Sedangkan hadis adalah apa yang disandarkan kepada Nabi Saw baik berupa,
perkataan, perbuatan, penetapan, sifat, atau sirah beliau, baik sebelum
kenabian atau sesudahnya.
Secara umum, Takhrij Hadis adalah segala yang menunjukkan tempat hadis
pada sumber aslinya serta yang mengeluarkan hadis tersebut dengan sanadnya dan
menjelaskan derajatnya ketika diperlukan.
al-Thahhan, di dalam kitabnya Ushul al-Takhrij, mendefinisikan takhrij
hadis adalah: “menunjukkan atau mengemukakan letak asal Hadis pada
sumber-sumbernya yang asli yang didalamnya dikemukakan Hadis itu secara lengkap
dengan sanadnya masing-masing, kemudian, manakala diperlukan, dijelaskan
kualitas hadis yang bersangkutan”.
Yang dimaksud dengan menunjukkan letak hadis dalam defenisi di atas adalah,
menyebutkan berbagai kitab yang didalamnya terdapat hadis tersebut.
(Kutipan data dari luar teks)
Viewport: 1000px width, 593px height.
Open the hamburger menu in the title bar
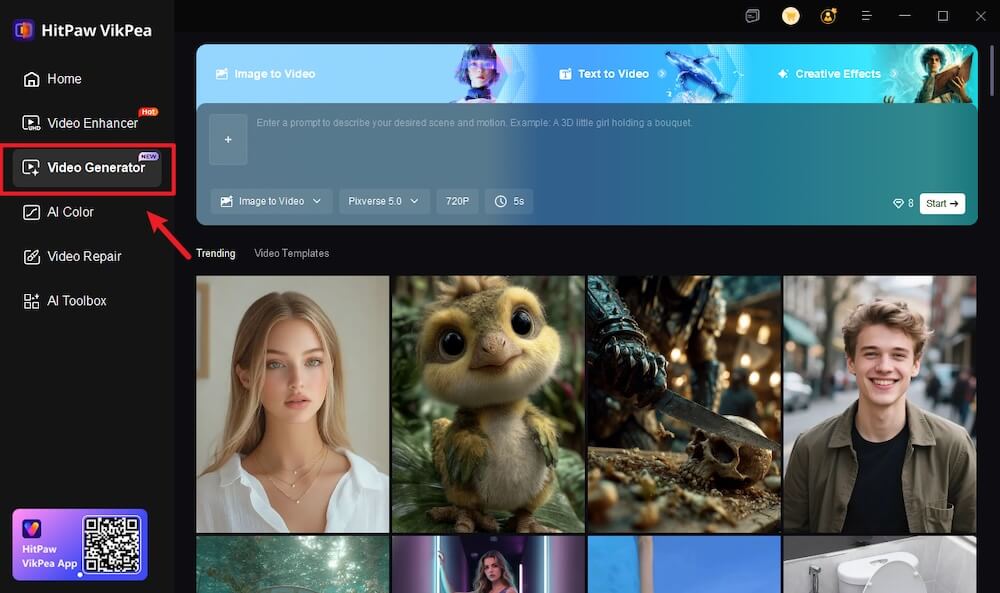click(x=866, y=16)
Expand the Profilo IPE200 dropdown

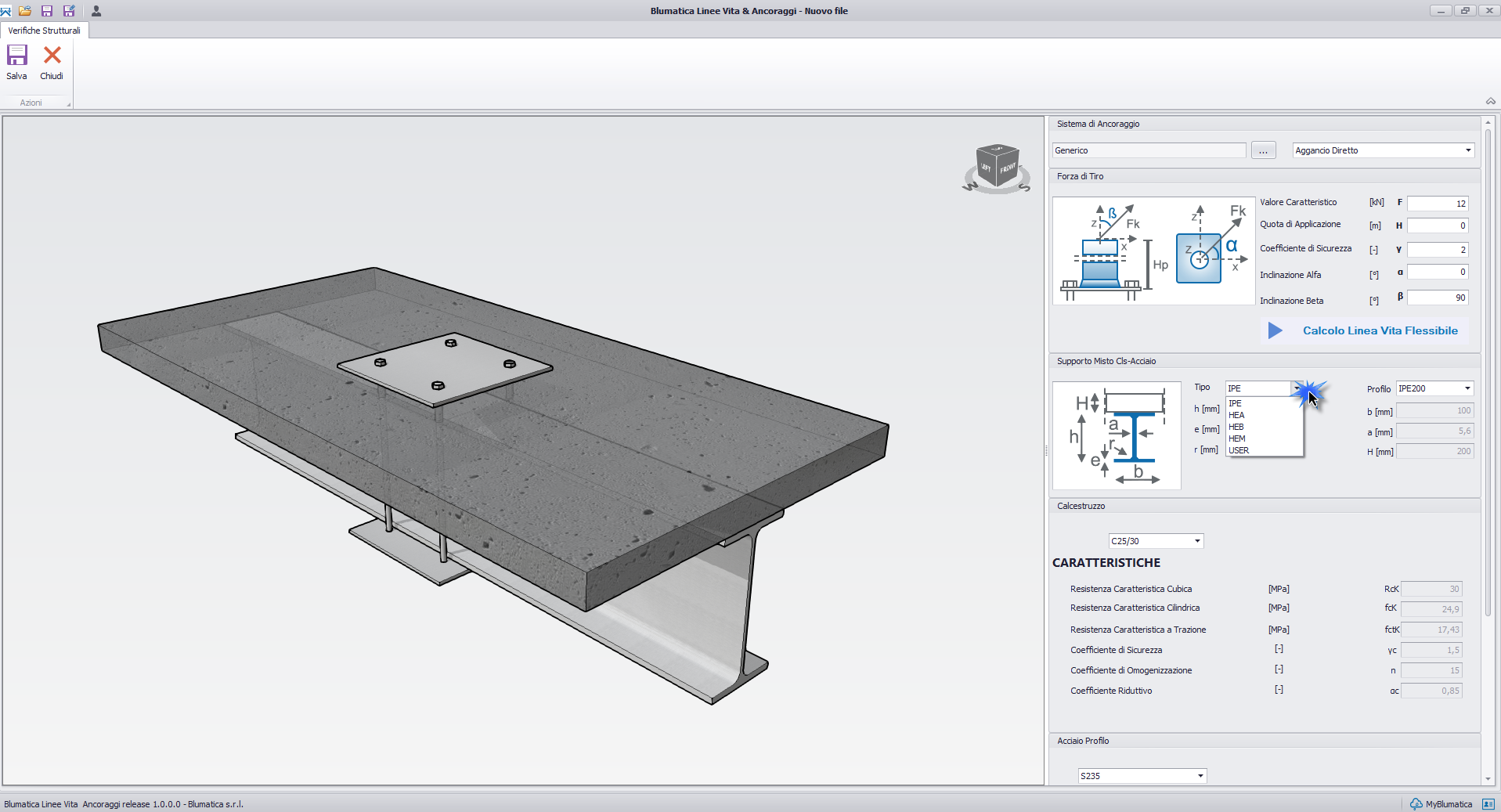pyautogui.click(x=1467, y=388)
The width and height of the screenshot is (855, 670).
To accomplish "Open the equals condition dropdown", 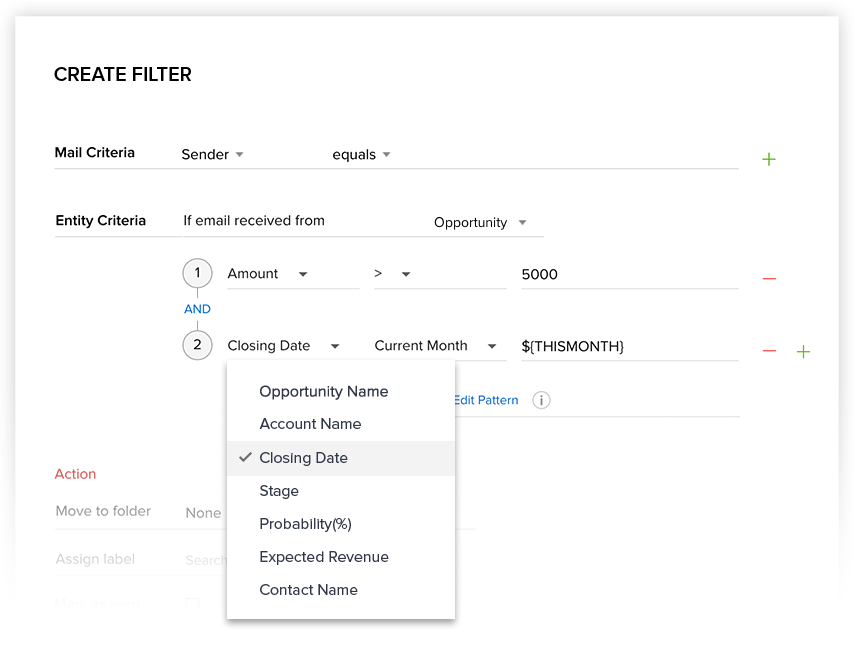I will [x=361, y=155].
Seperti
hadis tersebut diriwayatkan oleh al-Bukhari di dalam kitab Sahih-nya,
atau oleh al-Thabrani di dalam Mu’jam-nya, atau oleh al-Thabari di dalam
Tafsir-nya, atau kitab-kitab sejenis yang memuat hadis tersebut.
Sedangkan yang dimaksud “sumber-sumber hadis yang asli”, adalah kitab-kitab
hadis yang menghimpun hadis-hadis Nabi Saw yang diperoleh oleh penulis kitab
tersebut dari para gurunya, lengkap dengan sanadnya, sampai kepada Nabi saw.
kitab-kitab tersebut adalah seperti al-Kutub al-Sittah, Muwaththa’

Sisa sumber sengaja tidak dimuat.